Shaw’s Landing normally only operates between late April and early November, but this year, Mr. Macquarrie said he and his wife, Karen, may consider staying open longer.
“My saving grace is that I go lobster fishing in the off season, so we’ll get through this year and keep the lights on,” he said.
– Yeji Lee
Quebec’s Gaspé region has been inundated by tourists, mostly from other parts of Quebec, since the start of summer. The maritime region is perennially on the list of places to go for many Montrealers, but the coastal U.S. is a shorter drive to warmer waters. With the border closed, however, 2020 has become the year of Gaspé.
“We got off to a flying start to the season in June and July,” said Stéphanie Thibaud, marketing director for Tourism Gaspé, but she added, the late summer often relies more on tourists from the U.S. “People who can come in September should definitely try.”
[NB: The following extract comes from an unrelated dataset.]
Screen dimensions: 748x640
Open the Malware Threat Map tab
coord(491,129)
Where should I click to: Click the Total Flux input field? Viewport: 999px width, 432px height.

The burst of tourism has led to some complaints about crowds and litter in some of the most popular areas, such as the iconic Percé Rock formation. People who have shown up without reservations have pitched tents in sensitive shoreline areas. “This is not the year for the unplanned road trip,” Ms. Thibaud said. “But call around, there are still places to stay, especially later in the summer.”
– Les Perreaux
Out west, mayors of tourist hotspots say their communities have finally acclimatized to a new normal halfway through the summer.
Lodging such as campsites, short-term rentals and high-end hotels with self-sufficient suites have been operating at near full capacity in Tofino, British Columbia’s surfing capital on the west coast of Vancouver Island, according to Mayor Josie Osborne. Hotels with small rooms connected by tight hallways have kept some rooms empty to give more space to visitors, said the mayor, who runs a 10-room lodge and botanical garden.
In a typical summer, she said, roughly 85 per cent of the more than 6,000 daily visitors to the town stay overnight, but this year there has been a huge uptick in day-trippers from other parts of Vancouver Island. With international tourism cut off, the vast majority of visitors are from B.C., with a smattering from Alberta and some from Ontario.
Employers in the town with 2,000 permanent residents have also found it difficult to hire enough staff. “There are lineups at restaurants and there are new limits on the numbers of people that can go into stores, but the beaches are packed,” said Ms. Osborne, who phoned The Globe and Mail on Tuesday from MacKenzie Beach.
In Whistler, which normally draws slightly more visitors in summer compared with winter, according to the municipality’s tourism agency, just a third of rooms for rent on weeknights are occupied, rising to around 70 per cent on weekends, a spokesperson said.
Across the Rockies, in Banff, traffic into the mountain resort this past weekend was roughly three quarters of what it was during the same weekend last summer. During the week, about Banff sees about half the number of visitors or less compared with last year, according to a town spokesperson.
Still, the town is pleased, given that roughly half of all visitors in a “normal” year hail from outside Canada, the spokesperson said.